The Watch We Keep

Reading 32

Take up your cross

The reading

Mark 8:34-38

He called the multitude to himself with his disciples, and said to them, "Whoever wants to come after me, let him deny himself, and take up his cross, and follow me. For whoever wants to save his life will lose it; and whoever will lose his life for my sake and the sake of the Good News will save it. For what does it profit a man, to gain the whole world, and forfeit his life? For what will a man give in exchange for his life? For whoever will be ashamed of me and of my words in this adulterous and sinful generation, the Son of Man also will be ashamed of him, when he comes in his Father's glory, with the holy angels."

The companions

Psalm 116:1-9

I love the LORD, because he listens to my voice, and my cries for mercy. Because he has turned his ear to me, therefore I will call on him as long as I live. The cords of death surrounded me, the pains of Sheol got a hold of me. I found trouble and sorrow. Then I called on the LORD's name: "LORD, I beg you, deliver my soul." The LORD is gracious and righteous. Yes, our God is merciful. The LORD preserves the simple. I was brought low, and he saved me. Return to your rest, my soul, for the LORD has dealt bountifully with you. For you have delivered my soul from death, my eyes from tears, and my feet from falling. I will walk before the LORD in the land of the living.

Isaiah 50:4-7 (selected)

The Lord GOD has given me the tongue of those who are taught, that I may know how to sustain with words him who is weary. The Lord GOD has opened my ear, and I was not rebellious. I have not turned back. I gave my back to those who beat me, and my cheeks to those who plucked off the hair. I didn't hide my face from shame and spitting. For the Lord GOD will help me. Therefore I have not been confounded. Therefore I have set my face like a flint, and I know that I shall not be disappointed.

A word for the week

Take up your cross. We have worn that phrase so smooth it has almost stopped meaning anything; people say it now about a nagging back or a difficult coworker, some burden they are stuck with. Put it back in the mouth of the man who first said it, to people who had watched the Romans crucify men along the roadside, and it lands like a blow. The cross was not an inconvenience. It was the instrument of a public, humiliating death. To take up your cross was to pick up the crossbeam and carry it to the place where you would die on it. That is the picture Jesus hands them, and then he says, this is what following me is.

But watch how he unfolds it, because it turns into the opposite of what it first sounds like. Whoever wants to save his life will lose it, he says, and whoever loses his life for my sake will save it. This is the sentence the whole passage turns on, and it is one of the truest things ever said about being human. Clutch your life, hoard it, arrange everything around protecting yourself and getting yours, and you will find it slipping through your fingers anyway, thinner and smaller the tighter you grip. Everyone has met someone like that: careful, defended, always self-first, and somehow shrinking, a little less alive every year. The self curved entirely around itself is a starved thing.
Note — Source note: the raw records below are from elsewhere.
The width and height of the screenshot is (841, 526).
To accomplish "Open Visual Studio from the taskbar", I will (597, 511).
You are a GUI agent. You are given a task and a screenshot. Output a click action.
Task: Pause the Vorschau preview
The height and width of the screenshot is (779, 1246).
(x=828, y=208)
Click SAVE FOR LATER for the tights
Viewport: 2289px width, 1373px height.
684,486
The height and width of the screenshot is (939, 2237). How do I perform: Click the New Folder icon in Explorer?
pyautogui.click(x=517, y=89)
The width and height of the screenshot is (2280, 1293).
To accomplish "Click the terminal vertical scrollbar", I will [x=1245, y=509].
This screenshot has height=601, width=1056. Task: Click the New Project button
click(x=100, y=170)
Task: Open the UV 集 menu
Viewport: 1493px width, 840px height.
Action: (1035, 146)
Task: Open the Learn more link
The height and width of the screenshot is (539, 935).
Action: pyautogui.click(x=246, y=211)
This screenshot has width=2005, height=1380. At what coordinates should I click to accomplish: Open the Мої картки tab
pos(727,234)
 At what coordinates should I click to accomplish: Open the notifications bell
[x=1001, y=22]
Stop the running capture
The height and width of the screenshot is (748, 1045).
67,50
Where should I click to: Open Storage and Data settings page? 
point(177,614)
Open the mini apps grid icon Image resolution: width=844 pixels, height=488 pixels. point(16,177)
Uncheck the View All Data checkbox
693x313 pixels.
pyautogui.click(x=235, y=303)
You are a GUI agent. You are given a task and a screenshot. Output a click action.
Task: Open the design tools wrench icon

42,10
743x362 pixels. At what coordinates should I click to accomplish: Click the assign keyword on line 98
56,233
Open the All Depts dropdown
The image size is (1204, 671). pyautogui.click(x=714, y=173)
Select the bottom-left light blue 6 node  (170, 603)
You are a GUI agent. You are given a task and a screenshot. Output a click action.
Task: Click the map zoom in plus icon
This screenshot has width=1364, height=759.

And everyone has also met the opposite: the person who spends themselves on others and is somehow more alive for it, not less. The parent up all night with a sick child. The friend who gives without keeping a ledger. The one who forgot to protect themselves because they were busy loving someone, and found, to their surprise, that they were more themselves than ever. That is not a trick of words. It is the deepest law of the way. You become yourself by giving yourself away. You keep your life only by spending it.

So the cross is not suffering for its own sake, and Jesus is not romanticizing pain. The cross is what it costs to stop living for yourself. It is the death of the small, defended, self-first self, so that a larger life can come up in its place. Every real act of love has a little of that death in it, the daily giving-up of what you wanted for the sake of someone else. Take up your cross does not mean go looking for misery. It means stop guarding the little self at all costs, and start pouring it out.

Then he asks the question that cuts through everything the world tells you to chase: what does it profit a man to gain the whole world and forfeit his soul? You could win it all, every prize on offer, and lose the one thing that was actually you. It is the worst trade there is, and people make it a little at a time, selling off pieces of themselves for advancement, or comfort, or the good opinion of people they do not even like.

He is not asking you to hate your life. He is asking you to stop clutching it, because the clutching is the very thing killing it. Open your hands. Spend yourself on God and on the people in front of you. That is the cross, and strangely, unbelievably, it is also the way to the only life worth keeping.

At the table

Where are you clutching your life so tightly that it is shrinking, guarding a self that only gets smaller? What would spending yourself on someone this week actually look like?

Scripture quotations are from the World English Bible (public domain). The divine name is rendered "the LORD" and "the Lord GOD" in the companions.